*REQUIREMENT*. Scan the listing below and copy every line holding "beside".

*SOURCE MATERIAL*.
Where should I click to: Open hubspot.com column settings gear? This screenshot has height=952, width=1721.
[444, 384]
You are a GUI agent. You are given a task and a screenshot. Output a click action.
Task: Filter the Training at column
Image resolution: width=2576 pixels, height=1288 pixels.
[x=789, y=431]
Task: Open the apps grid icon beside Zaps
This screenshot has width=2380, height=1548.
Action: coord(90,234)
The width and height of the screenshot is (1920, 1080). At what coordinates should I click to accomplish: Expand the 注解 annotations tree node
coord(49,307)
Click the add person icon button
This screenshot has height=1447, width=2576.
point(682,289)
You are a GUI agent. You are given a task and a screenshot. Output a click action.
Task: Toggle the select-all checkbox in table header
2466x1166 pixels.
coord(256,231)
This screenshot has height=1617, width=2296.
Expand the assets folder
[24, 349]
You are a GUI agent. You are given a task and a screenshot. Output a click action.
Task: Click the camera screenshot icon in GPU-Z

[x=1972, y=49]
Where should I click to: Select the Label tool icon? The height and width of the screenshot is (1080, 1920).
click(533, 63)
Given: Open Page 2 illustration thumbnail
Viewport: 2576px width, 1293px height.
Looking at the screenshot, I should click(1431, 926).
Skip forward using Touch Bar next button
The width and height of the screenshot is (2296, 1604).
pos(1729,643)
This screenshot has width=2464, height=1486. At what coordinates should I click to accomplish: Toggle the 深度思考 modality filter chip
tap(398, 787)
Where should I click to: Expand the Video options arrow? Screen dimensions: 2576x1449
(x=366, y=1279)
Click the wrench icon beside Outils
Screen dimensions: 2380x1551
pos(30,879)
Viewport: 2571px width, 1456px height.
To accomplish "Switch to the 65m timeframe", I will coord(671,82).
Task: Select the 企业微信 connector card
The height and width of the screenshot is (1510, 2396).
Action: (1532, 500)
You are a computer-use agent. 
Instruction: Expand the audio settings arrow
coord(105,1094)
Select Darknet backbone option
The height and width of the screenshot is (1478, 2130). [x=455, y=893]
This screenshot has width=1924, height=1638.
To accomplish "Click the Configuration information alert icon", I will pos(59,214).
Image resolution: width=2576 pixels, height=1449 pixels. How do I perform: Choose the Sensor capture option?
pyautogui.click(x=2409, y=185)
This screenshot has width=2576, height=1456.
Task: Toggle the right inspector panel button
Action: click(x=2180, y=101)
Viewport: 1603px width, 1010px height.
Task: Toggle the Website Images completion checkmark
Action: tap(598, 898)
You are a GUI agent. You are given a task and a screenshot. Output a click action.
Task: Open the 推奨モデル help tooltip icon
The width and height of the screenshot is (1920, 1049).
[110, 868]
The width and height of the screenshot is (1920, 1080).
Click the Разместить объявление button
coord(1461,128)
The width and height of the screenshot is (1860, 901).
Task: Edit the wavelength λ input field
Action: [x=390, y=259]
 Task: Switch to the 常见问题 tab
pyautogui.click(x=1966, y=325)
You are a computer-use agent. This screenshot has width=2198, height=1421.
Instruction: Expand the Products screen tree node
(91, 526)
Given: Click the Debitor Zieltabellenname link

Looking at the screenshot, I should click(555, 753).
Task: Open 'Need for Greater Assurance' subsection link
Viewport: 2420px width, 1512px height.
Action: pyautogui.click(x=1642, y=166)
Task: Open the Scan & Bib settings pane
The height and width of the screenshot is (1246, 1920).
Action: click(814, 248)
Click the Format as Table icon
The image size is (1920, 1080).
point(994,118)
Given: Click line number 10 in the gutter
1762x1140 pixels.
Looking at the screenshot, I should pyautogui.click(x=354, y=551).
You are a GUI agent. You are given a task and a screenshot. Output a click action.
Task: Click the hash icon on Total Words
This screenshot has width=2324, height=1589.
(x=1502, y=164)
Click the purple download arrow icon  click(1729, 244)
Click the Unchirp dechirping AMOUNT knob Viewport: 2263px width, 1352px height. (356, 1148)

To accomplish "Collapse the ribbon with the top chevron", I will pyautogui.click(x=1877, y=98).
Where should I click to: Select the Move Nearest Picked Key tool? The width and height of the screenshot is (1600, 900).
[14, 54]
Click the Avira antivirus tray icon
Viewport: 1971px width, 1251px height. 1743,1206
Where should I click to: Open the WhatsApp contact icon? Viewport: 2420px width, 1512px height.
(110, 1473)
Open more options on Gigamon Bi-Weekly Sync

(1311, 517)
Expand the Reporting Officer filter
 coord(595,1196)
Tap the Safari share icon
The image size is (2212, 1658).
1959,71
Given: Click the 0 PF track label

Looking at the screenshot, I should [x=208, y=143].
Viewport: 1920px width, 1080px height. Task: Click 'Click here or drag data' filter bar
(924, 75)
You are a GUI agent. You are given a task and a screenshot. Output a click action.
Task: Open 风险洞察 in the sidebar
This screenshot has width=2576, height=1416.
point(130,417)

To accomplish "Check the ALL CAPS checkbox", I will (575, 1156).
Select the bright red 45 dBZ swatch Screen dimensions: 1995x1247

*WRITTEN ANSWER*.
Task: Open the apps grid icon beside Zaps
Click the wrench icon beside Outils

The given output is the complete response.